Arrival rate fixes #2038

mstoykov · 2021-05-21T13:16:17Z

No description provided.

originally discussed in this comment #1957 (comment)

…tion Reusing the work done in #1957

codecov-commenter · 2021-05-21T13:24:27Z

Codecov Report

Merging #2038 (f5dee9e) into master (5fe5e5a) will decrease coverage by 0.02%.
The diff coverage is 100.00%.

❗ Current head f5dee9e differs from pull request most recent head 5df0e6b. Consider uploading reports for the commit 5df0e6b to get more accurate results

@@            Coverage Diff             @@
##           master    #2038      +/-   ##
==========================================
- Coverage   71.75%   71.73%   -0.03%     
==========================================
  Files         179      179              
  Lines       14104    14100       -4     
==========================================
- Hits        10121    10115       -6     
- Misses       3345     3347       +2     
  Partials      638      638

Flag	Coverage Δ
ubuntu	`71.66% <100.00%> (-0.04%)`	⬇️
windows	`71.37% <100.00%> (+<0.01%)`	⬆️

Flags with carried forward coverage won't be shown. Click here to find out more.

Impacted Files	Coverage Δ
lib/executor/constant_arrival_rate.go	`96.25% <100.00%> (-0.16%)`	⬇️
lib/executor/ramping_arrival_rate.go	`96.15% <100.00%> (+0.05%)`	⬆️
output/cloud/output.go	`81.15% <0.00%> (-0.58%)`	⬇️

Continue to review full report at Codecov.

Legend - Click here to learn more
Δ = absolute <relative> (impact), ø = not affected, ? = missing data
Powered by Codecov. Last update 5fe5e5a...5df0e6b. Read the comment docs.

This helps with the fact that there is no gurantee currently that just because we have added 100 VUs any of them had actually started wait for an iteration. This likely has some downside in creating more channels when adding VUs back and forth but it should be minimal compared to the amount of work needed to call a JS function. This additionally could've meant that for high rate runs it was possible for not all VUs to be available leading to k6 not actually being able to run iterations at the given rate even though it should've been able if all the VUs had actually started.

imiric

LGTM, nicely done!

na-- · 2021-05-25T09:08:59Z

lib/executor/ramping_arrival_rate.go

 		for range p.iterations {
 			atomic.AddUint64(&p.running, uint64(1))
 			runfn(ctx, avu)
 			atomic.AddUint64(&p.running, ^uint64(0))
 		}
 	}()
+	<-ch


I am confused by this 😕 I read your explanation in 5df0e6b, but if this extra bit of waiting helps all that much, then we probably have a bigger conceptual problem, since this is not very different from sleep(time.Millisecond). Can you point me to what exactly failed when this wasn't present?

This is basically waiting for the goroutine to have started and then it tells you it has Added a VU.

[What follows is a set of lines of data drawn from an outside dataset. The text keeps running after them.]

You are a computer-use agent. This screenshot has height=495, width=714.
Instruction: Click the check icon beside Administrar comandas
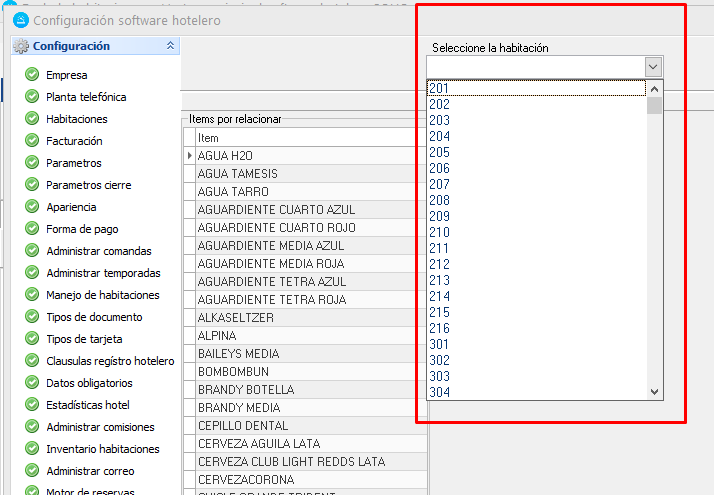point(32,251)
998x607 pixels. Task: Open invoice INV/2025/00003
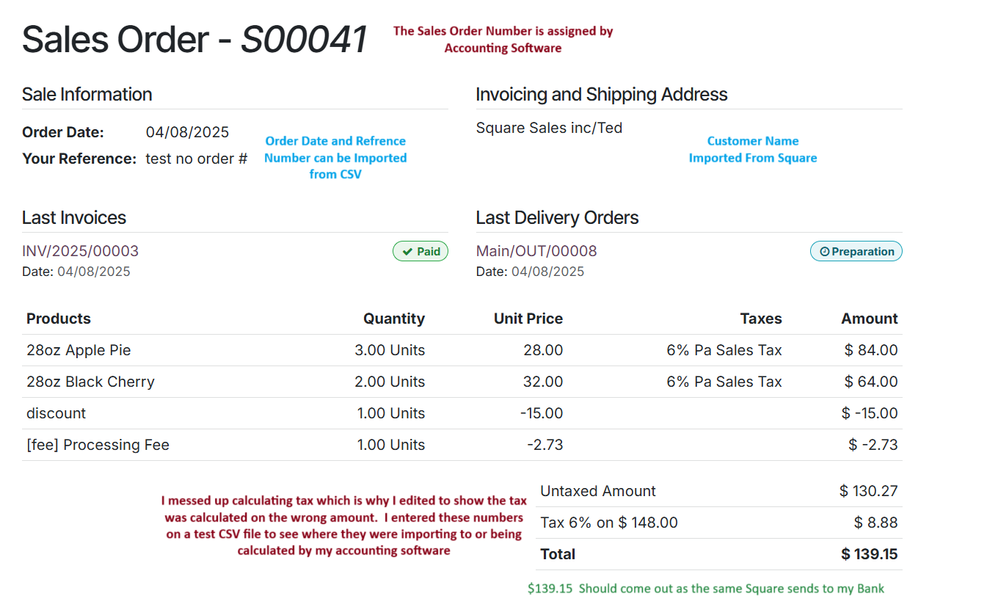tap(80, 251)
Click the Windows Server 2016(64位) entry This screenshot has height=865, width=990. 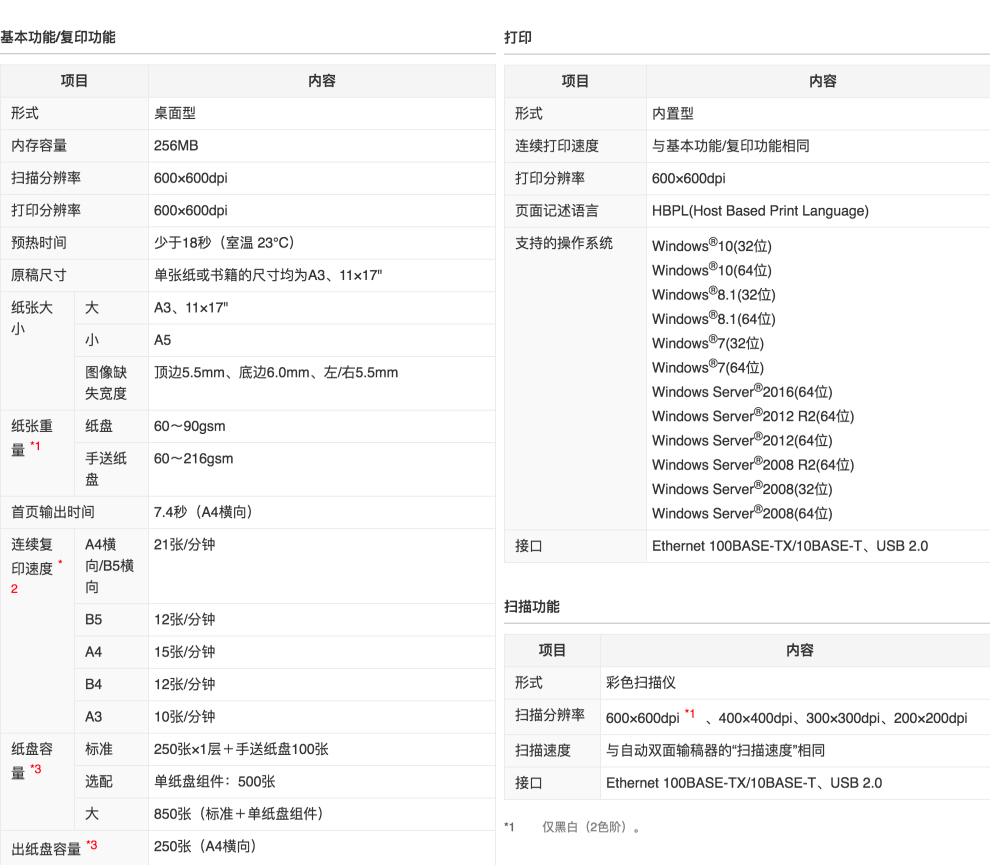point(741,392)
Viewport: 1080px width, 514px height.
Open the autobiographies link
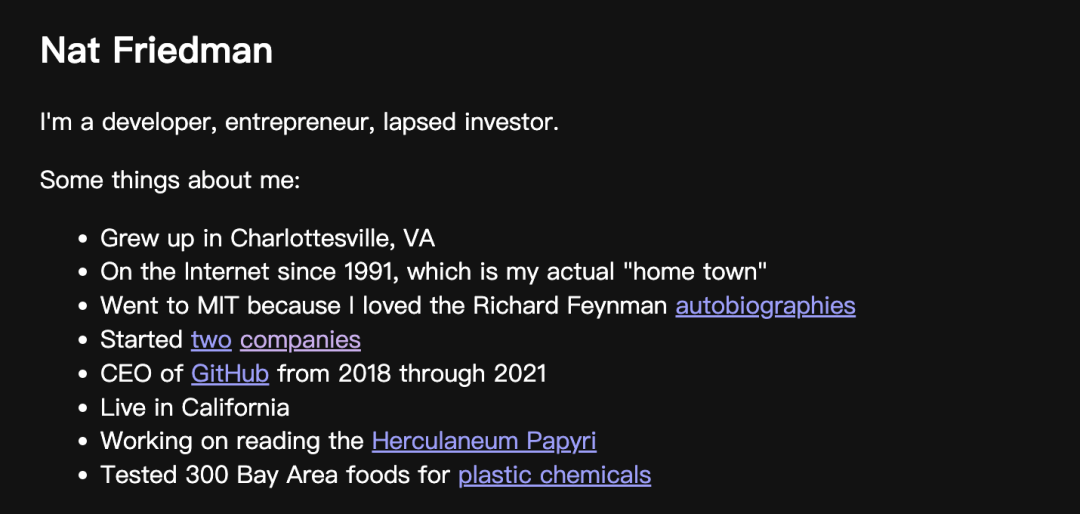(765, 306)
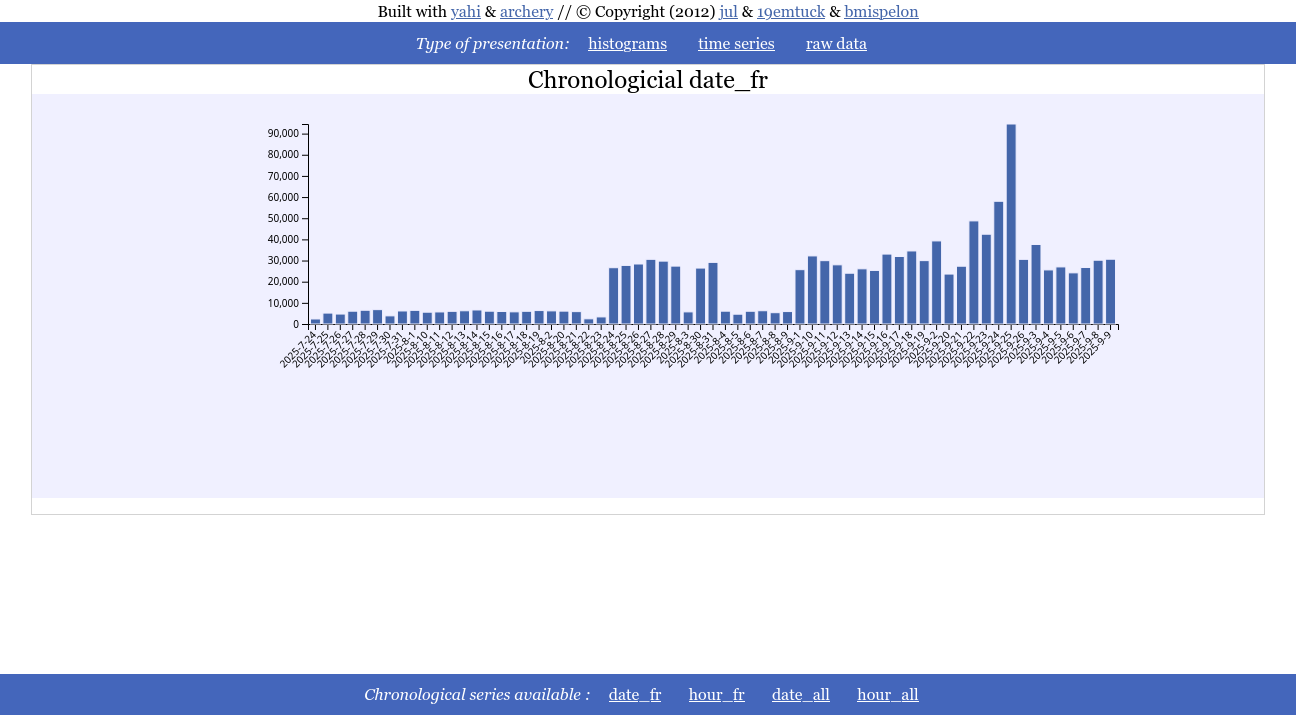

What fails are all the usual TestConstantArrivalRateRunCorrectTiming as shown in https://github.com/k6io/k6/runs/2640090549?check_suite_focus=true, which at least in my testing happens as we :

add all the VUs

try to start an iteration

none of the VUs has already gotten to the line for range p.iterations as it probably didn't even initialize the goroutine yet.

This is particularly easy to reproduce with db89d213 and go test -count 1 -cpu 1 -race -run TestConstantArrivalRateRunCorrectTiming, specifically the -cpu 1 as with -cpu 8 I in practice can't reproduce it - probably as there is a free slot for that goroutine to always start immediately or at least fast enough.

This as we now no longer have a "semapthore" (using the channel activeVUs) but instead have workers. The semaphore was initialized synchronously while the workers are asynchronous for the most part - we just say "start this goroutine" and with this change at least wait for the "start the goroutine" part instead of hoping the go will schedule it fast enough. Which is totally different from what time.Sleep(time....) will do

My point was that if the CPU contention was so heavy, it's possible that a goroutine wouldn't be allowed to run for a long while, even after it was started, so it might not get to run the for loop after it closes the channel 🤷‍♂️

I get how this is different from a Sleep, but as far as I understand, it's not actually locking anything that raced before... So if it failed before, this doesn't guarantee it will work afterwards? I guess it would just greatly reduce the changes of a test failing, which might be good enough, though a better solution would be to improve the test, with #1986 or something else...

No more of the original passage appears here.